MIME-Version: 1.0
In-Reply-To: <20111116153052.GA20545@fieldses.org>
References: <loom.20111114T180637-632@post.gmane.org>
	<4EC1678D.902@netapp.com>
	<4EC18E5F.4080101@netapp.com>
	<loom.20111115T142111-739@post.gmane.org>
	<4EC2DE49.5070000@netapp.com>
	<20111115221623.GA12453@fieldses.org>
	<4EC3C7BD.6060407@netapp.com>
	<20111116153052.GA20545@fieldses.org>
Date: Wed, 16 Nov 2011 19:15:42 +0200
Message-ID: <CAA-yEOLE=j2uArOQimnVdwF1jjx-RWU712==2PQGf49AB30RuA@mail.gmail.com>
Subject: Re: clients fail to reclaim locks after server reboot or manual sm-notify
From: Pasha Z <free.lan.c2.718r@gmail.com>
To: "J. Bruce Fields" <bfields@fieldses.org>
Cc: Bryan Schumaker <bjschuma@netapp.com>, linux-nfs@vger.kernel.org,
        "J. Bruce Fields" <bfields@redhat.com>
Content-Type: text/plain; charset=UTF-8
Sender: linux-nfs-owner@vger.kernel.org

2011/11/16 J. Bruce Fields <bfields@fieldses.org>:
> On Wed, Nov 16, 2011 at 09:25:01AM -0500, Bryan Schumaker wrote:
>> Here is what I'm doing (On debian with 2.6.32):
>> - (On Client) Mount the server: `sudo mount -o vers=3
>> 192.168.122.202:/home/bjschuma /mnt`
>> - (On Client) Lock a file using nfs-utils/tools/locktest: `./testlk
>> /mnt/test`
>> - (On Server) Call sm-notify with the server's IP address: `sudo
>> sm-notify -f -v 192.168.122.202`
>> - dmesg on the client has this message:
>>     lockd: spurious grace period reject?!
>>     lockd: failed to reclaim lock for pid 2099 (errno -37, status 4)
>> - (In wireshark) The client sends a lock request with the "Reclaim" bit
>> set to "yes" but the server replies with "NLM_DENIED_GRACE_PERIOD".
>
> That sounds like correct server behavior to me.
>
> Once the server ends the grace period and starts accepting regular
> non-reclaim locks, there's the chance of a situation like:
>
>        client A                client B
>        --------                --------
>
>        acquires lock
>
>                ---server reboot---
>                ---grace period ends---
>
>                                acquires conflicting lock
>                                drops conflicting lock
>
> And if the server permits a reclaim of the original lock from client A,
> then it gives client A the impression that it has held its lock
> continuously over this whole time, when in fact someone else has held a
> conflicting lock.

Hm...This is how NFS behaves on real server reboot:

client A                client B
   --------                --------
       ---server started, serving regular locks---
acquires lock

       ---server rebooted--- (at this point sm-notify is called automatically)
client A reacquires lock
      ---grace period ends---

                           cannot acquire lock,
                           client A is holding it.

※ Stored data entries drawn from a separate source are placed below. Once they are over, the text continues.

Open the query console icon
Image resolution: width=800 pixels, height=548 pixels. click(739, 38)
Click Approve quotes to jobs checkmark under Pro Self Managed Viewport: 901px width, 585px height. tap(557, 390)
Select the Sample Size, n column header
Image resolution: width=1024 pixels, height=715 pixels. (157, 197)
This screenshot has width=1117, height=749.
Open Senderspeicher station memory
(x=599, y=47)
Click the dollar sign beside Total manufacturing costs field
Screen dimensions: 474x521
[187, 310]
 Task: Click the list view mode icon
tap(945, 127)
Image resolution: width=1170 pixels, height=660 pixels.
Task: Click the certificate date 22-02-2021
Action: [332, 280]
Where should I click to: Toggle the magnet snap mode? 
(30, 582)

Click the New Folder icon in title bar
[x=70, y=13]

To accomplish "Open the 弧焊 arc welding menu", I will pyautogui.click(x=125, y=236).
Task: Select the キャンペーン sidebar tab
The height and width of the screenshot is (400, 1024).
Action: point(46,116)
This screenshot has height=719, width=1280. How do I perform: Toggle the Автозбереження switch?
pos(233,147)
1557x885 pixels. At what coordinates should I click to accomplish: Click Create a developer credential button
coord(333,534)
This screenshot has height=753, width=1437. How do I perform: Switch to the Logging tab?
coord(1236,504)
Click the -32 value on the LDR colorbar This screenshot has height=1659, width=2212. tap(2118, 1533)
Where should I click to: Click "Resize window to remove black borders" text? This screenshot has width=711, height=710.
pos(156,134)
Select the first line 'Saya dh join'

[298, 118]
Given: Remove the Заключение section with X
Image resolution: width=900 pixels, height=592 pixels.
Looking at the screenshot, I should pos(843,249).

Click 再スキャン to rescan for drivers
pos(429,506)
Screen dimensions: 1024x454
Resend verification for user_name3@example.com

Shouldn't manual 'sm-notify -f' behave as the same way
as real server reboot?
I can't see how your example can take place.
If client B acquires lock, then client A has to have
released it some time before.

>
> So: no non-reclaim locks are allowed outside the grace period.

I'm sorry, is that what you meant?
>
> If you restart the server, and *then* immediately run sm-notify while
> the new nfsd is still in its grace period, I'd expect the reclaim to
> succeed.
>
> And that may be where the HA setup isn't right--if you're doing
> active/passive failover, then you need to make sure you don't start nfsd
> on the backup machine until just before you send the sm-notify.
>
As of HA setup. It is as follows, so you can understand, what I plan to use
sm-notify for:

Some background:

I'm building an Active/Active NFS cluster and nfs-kernel-server is
always running
on all nodes. Note: each node in cluster exports shares, different from
other nodes (they do not overlap), so clients never access same files through
more than one server node and a usual file system (not cluster one) is
used for storage.
What I'm doing is moving NFS share (with resources underneath: virtual
IP, drbd storage)
between the nodes with exportfs OCF resource agent.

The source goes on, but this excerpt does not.